── Source extract ──

Dive Brief:
- Cardlytics, an advertising platform focused on banks, plans to acquire consumer data startup Bridg for $350 million in cash and future cash-and-stock payments that could total $100-$300 million over two years. Cardlytics plans to integrate its ad platform that reaches 163 million active users with Bridg's consumer data and digital ad network, per an announcement.
- The integration of the platforms will let marketers reach customers based on a comprehensive look at their purchase behavior with retailers. Cardlytics plans to work with its clientele of financial services companies to include Bridg's platform in their offerings to customers.
- Cardlytics' planned acquisition of Bridg is another sign that the ad-tech industry is ramping up M&A activity. The company last month bought Dosh, a cash-back offers platform, for $275 million — Cardlytics' first acquisition in its 13-year history, per a separate announcement.
Dive Insight:
Cardlytics aims to build out its ad platform and provide a broader range of services with its planned acquisition of Bridg, which comes on the heels of last month's purchase of Dosh. Cardlytics and Bridg are somewhat similar in providing a way for consumer packaged goods (CPG) marketers to target ad campaigns based on purchase data, though Bridg's data includes all the products purchased at individual retailers, down to the level of stock-keeping units (SKUs).
"Once we integrate this SKU-level data, we will be able to deliver significant reach, along with targeting and measurement capabilities to brands across all of their marketing investments," Lynne Laube, co-founder and CEO of Cardlytics, said in the deal announcement. "Since founding Cardlytics, our vision was to have a broad view into consumer spend with a detailed understanding of a customer's individual product preferences."

───

**Work instruction 1:** Translate this sentence from the Cardlytics–Bridg brief into Spanish: "The integration of the platforms will let marketers reach customers based on a comprehensive look at their purchase behavior with retailers."
**Work instruction 2:**
Answer these questions using the Cardlytics–Bridg brief:
(a) How many active users does Cardlytics' ad platform reach?
(b) How much did Cardlytics pay to acquire Dosh?
(c) What position does Lynne Laube hold at Cardlytics?
**Work instruction 3:** Write the next part of the Cardlytics–Bridg brief, picking up after its final sentence.

── Information supplied ──

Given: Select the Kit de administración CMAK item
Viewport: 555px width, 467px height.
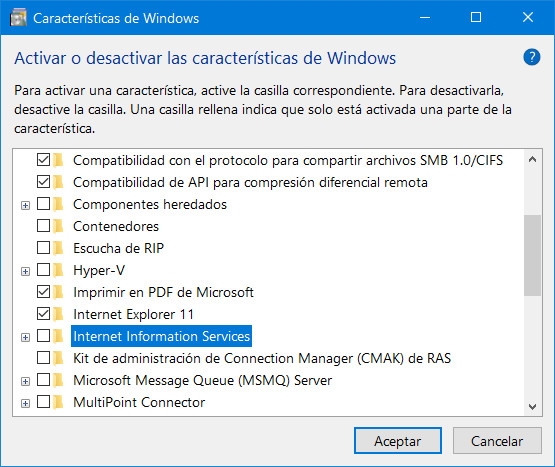Looking at the screenshot, I should 262,358.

───

**Exercise response 1:** La integración de las plataformas permitirá a los especialistas en marketing llegar a los clientes a partir de una visión integral de su comportamiento de compra con los minoristas.

**Exercise response 2:**
(a) 163 million
(b) $275 million
(c) Co-founder and CEO

**Exercise response 3:**
Cardlytics last year saw an 11% slide in revenue to $186.9 million as the pandemic led to a broad pullback in advertising, though business started to bounce back as the economy recovered in the second half of the year, according to a quarterly statement. The company forecast revenue of $250 million to $275 million for 2021, a figure that pre-dated its planned acquisition of Bridg.
Cardlytics' acquisitions are another sign of consolidation in the ad-tech industry as the economy recovers and deal financing becomes more readily available. This year has seen a flurry of M&A activity, including deals valued at more than $1 billion. Last month, private equity firm Vista Equity Partners agreed to buy a majority interest in TripleLift, the programmatic platform focused on native advertising, for a reported $1.4 billion. A month earlier, sell-side platform Magnite bought rival SpotX for $1.17 billion in cash and stock from RTL Group. Similarly, traditional brands are growing more acquisitive of marketing firms due to shifting demands around data and technology.